Meet Renaissance Fusion, a Grenoble-based startup that has been working on fusion for the past few years. The company recently raised his $16.4 million (€15 million) funding in a seed round led by Lowercarbon Capital.
European investors such as HCVC, Positron Ventures and Norssken also participated in the round.
“We are proud to have Francesco Volpe and his team support the emergence and industrialization of disruptive solutions in energy production and distribution technology in France and Europe. Grenoble is a very strategic location. and will benefit from a favorable environment for the development of nuclear energy, a strong ecosystem such as CEA, and an unrivaled pool of talent,” the statement.
Unlike most fusion experiments based on tokamak, Renaissance Fusion is working on a Stellarator reactor. The company expects to be able to deliver a small 1 GW capacity fusion reactor in the 2030s, so it is well aware of the long and windy road ahead. We do not directly operate power plants. Instead, the company planned to sell the reactors to power plant builders and operators.
“We have a very unique technology,” Renaissance Fusion founder Francesco Volpe told me. Instead of designing complex 3D coils to generate magnetic fields, Renaissance Fusion greatly simplifies this process by drawing tracks on a cylinder.
After doing some calculations based on the magnetic field they want to generate, the team can decide on the shape of the coil they need. The cylinder rotates on its axis and the device moves left and right to engrave a track on the surface of the cylinder with a laser.

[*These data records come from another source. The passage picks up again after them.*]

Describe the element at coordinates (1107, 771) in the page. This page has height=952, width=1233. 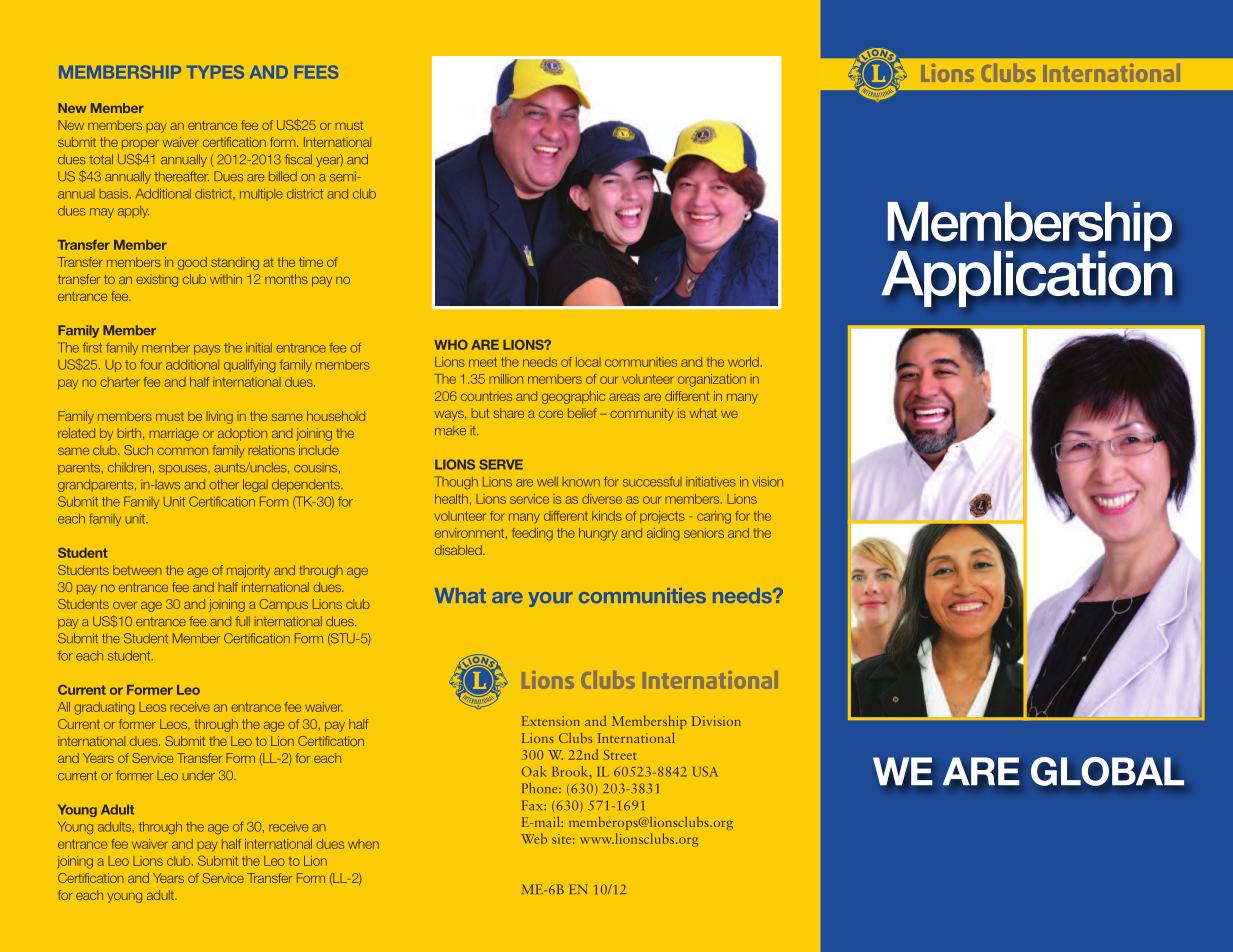
I see `GLOBAL` at that location.
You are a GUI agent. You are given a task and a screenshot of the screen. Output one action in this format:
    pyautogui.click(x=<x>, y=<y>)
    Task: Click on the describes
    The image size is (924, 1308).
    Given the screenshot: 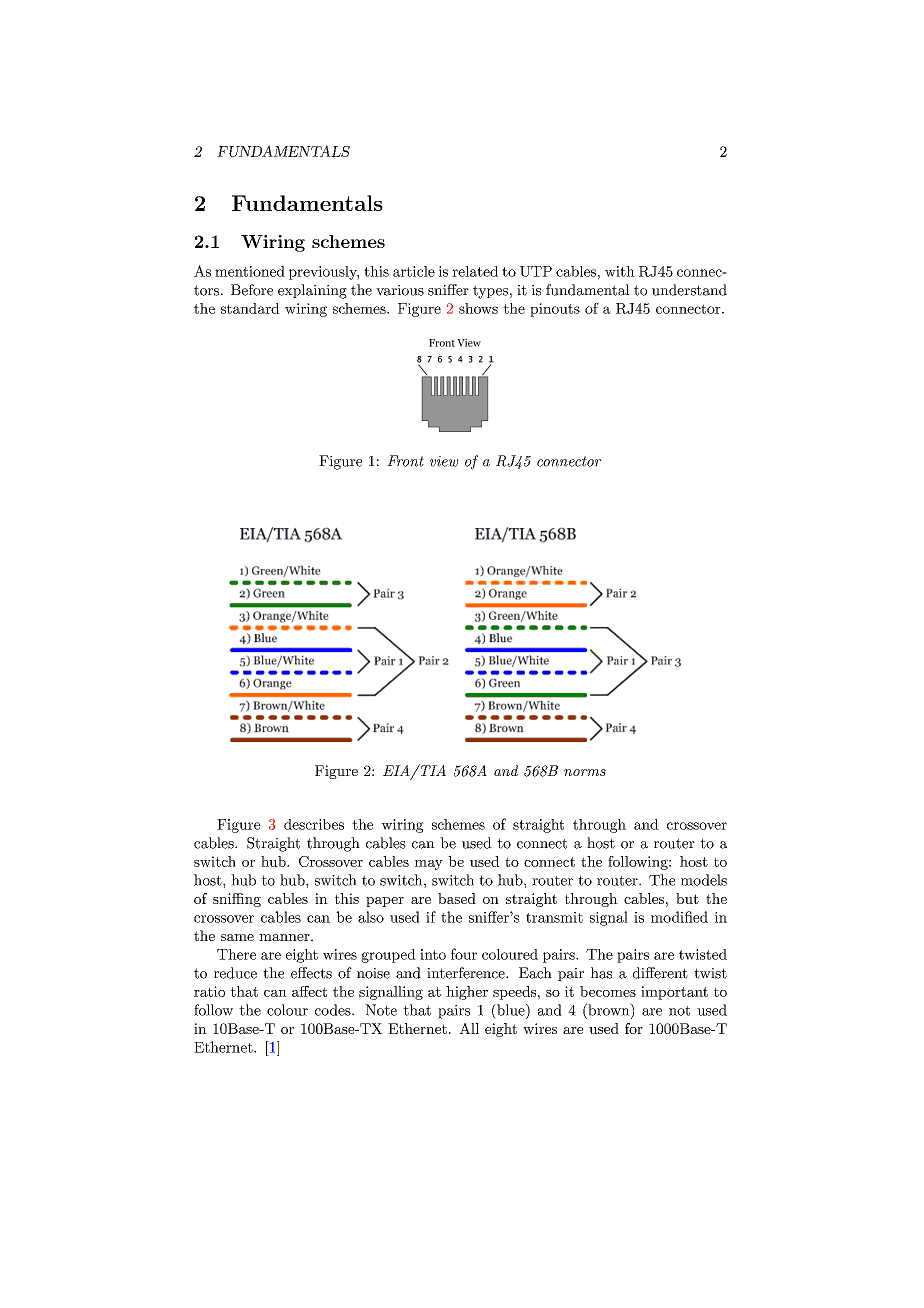 What is the action you would take?
    pyautogui.click(x=314, y=824)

Image credit: renaissance fusion
The cylinder blocks are then combined to form the reactor. This modularity should help with shipping and logistics. As for the neutrons emitted by nuclear reactions in cylinders, Renaissance Fusion hopes to use liquid lithium to create thick walls that separate the plasma from the outside world.
“You inject a layer of liquid metal. It flows inside the cylinder and is extracted from the bottom. It’s thick enough to absorb most of the neutrons,” Volpe said.
This liquid metal is also used to extract heat from the Stellarator. It can be used to generate steam, it can be used to propel turbines, and it can be used to generate electricity.
Image credit: Renaissance Fusion /
According to the startup founder, Renaissance Fusion is highly innovative using liquid metal. “We are the only commercial fusion where liquid lithium faces the plasma,” he said.
Now the company can create liquid lithium-based walls 1 cm thick. Renaissance Fusion is estimated to require a thickness of 30-40 cm, so many iterations are required before it can be used for fusion.
The company is already looking at commercial applications that could be released by the 2030s. For example, Volpe believes Renaissane Fusion’s coil-patterning technology could be used for his MRI and energy storage. “Anytime you need a strong magnetic field, high capacity and high precision,” he said.
With today’s funding round, Renaissance Fusion plans to triple the size of its team to 60 people by the end of 2023. In many ways, this is still early days for Renaissance Fusion. So let’s see how that unfolds in the next few years.